**SELECTION**:
===============

The following is a book review of Clayborne Carson, In Struggle: SNCC and the Black Awakening of the 1960’s Cambridge: Harvard University Press 2000. This review examines the birth and evolution of the Student Non-Violent Coordinating Committee (SNCC) and the vital role that SNCC played in the civil rights movement.
Clayborne Carson, In Struggle: SNCC and the Black Awakening of the 1960’s Cambridge: Harvard University Press 2000
Book Review by Tom White
Clayborne Carson’s In Struggle: SNCC and the Black Awakening of the 1960’s is an investigative and chronological account of the Student Nonviolent Coordinating Committee (SNCC), one of the most effective and influential civil rights organizations of the 1960’s. In Struggle traces the evolution of the SNCC from its humble beginnings in February 1960, starting in Greensboro, North Carolina” when four black college students planned to protest segregation by a “sit-in” at Woolworth lunch counter, to its demise in 1970. Carson’s In Struggle examines how the SNCC was able to awaken black America by bringing to the surface long suppressed racial tensions. As a result of this awakening the SNCC “stimulated a self-realization among blacks that would continue through the decade” and the methodology used by SNCC as part of that process would serve as a model for future generations of activists. Carson’s In Struggle traces the SNCC’s evolution which went through three distinctive developmental stages, and explains how each stage impacted the vital role that the SNCC played in the civil rights movement.

===============

**DATA SEGMENT**:

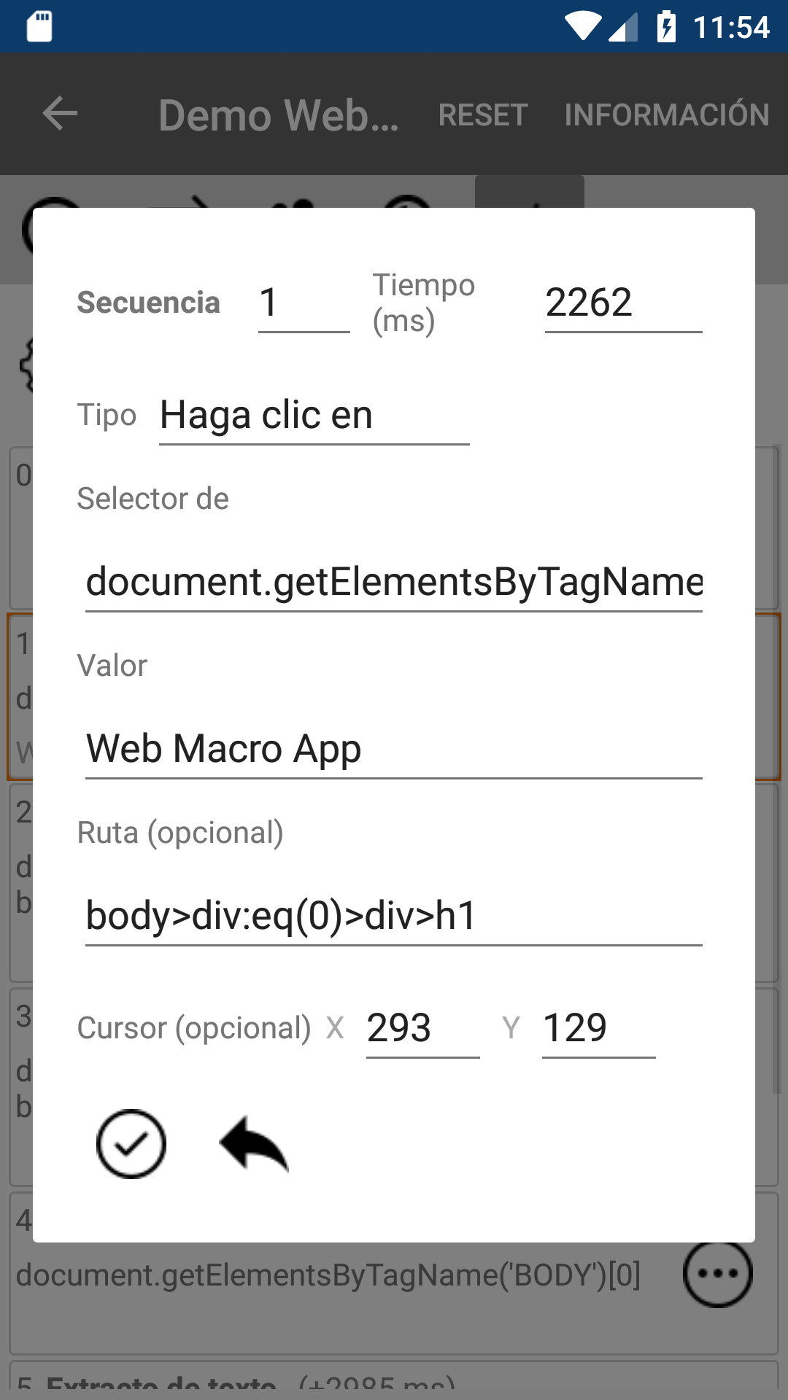Confirm the step with the checkmark icon

click(131, 1143)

===============

**PROBLEMS TO WORK ON**:
1: Which organizations or businesses does the review of the SNCC book name?
2: Answer each of these about the SNCC book review:
(a) Who wrote the review?
(b) What did the four black college students in Greensboro plan to do?
(c) In what year did the SNCC come to its end, according to the review?
3: Carry on the review of the SNCC book from its final sentence.
Nothing in the listing is needed here.

**ANSWER SET**:
1:
- Student Nonviolent Coordinating Committee (SNCC)
- Harvard University Press
- Woolworth

2:
(a) Tom White.
(b) They planned to protest segregation with a "sit-in" at a Woolworth lunch counter.
(c) 1970.

3:
In the SNCC’s first developmental stage, Carson argues that “young civil rights activists came together in SNCC to form a community within a social struggle. SNCC workers sought to create a rationale for activism by eclectically adopting ideas from the Gandhian independence movement and from the American traditions of pacifism and Christian idealism…” This first stage which began in 1960 and lasted until 1964 was instrumental to the civil rights movement in several key ways. One of these ways was in organization. The SNCC was careful during its inception to remain a group centered organization, one which would remain independent avoiding “efforts to subvert their autonomy” and one which would not be tethered to a single leader. The SNCC’s early example of a group centered organization proved to be an invaluable lesson for future civil rights efforts, and it was an idea the SNCC put into practice as part of their organizing efforts throughout the South. As part of any organizational efforts for a new program, the SNCC followed a basic premise, which was “that its own workers ‘cannot and should not do the work themselves, it is advisable to involve local citizens and groups as much as possible.’” The SNCC believed that by nurturing grass-roots organizations and leaders and having local citizenry involved, it had an empowering effect on the black community. SNCC organizers encouraged local black leaders to take charge of projects within their own communities, so that when the SNCC left an area as Julian Bond pointed out, “it left behind an ‘a community movement with local leadership, not a branch of the SNCC’” and this organizing philosophy became an integral part of the civil rights movement.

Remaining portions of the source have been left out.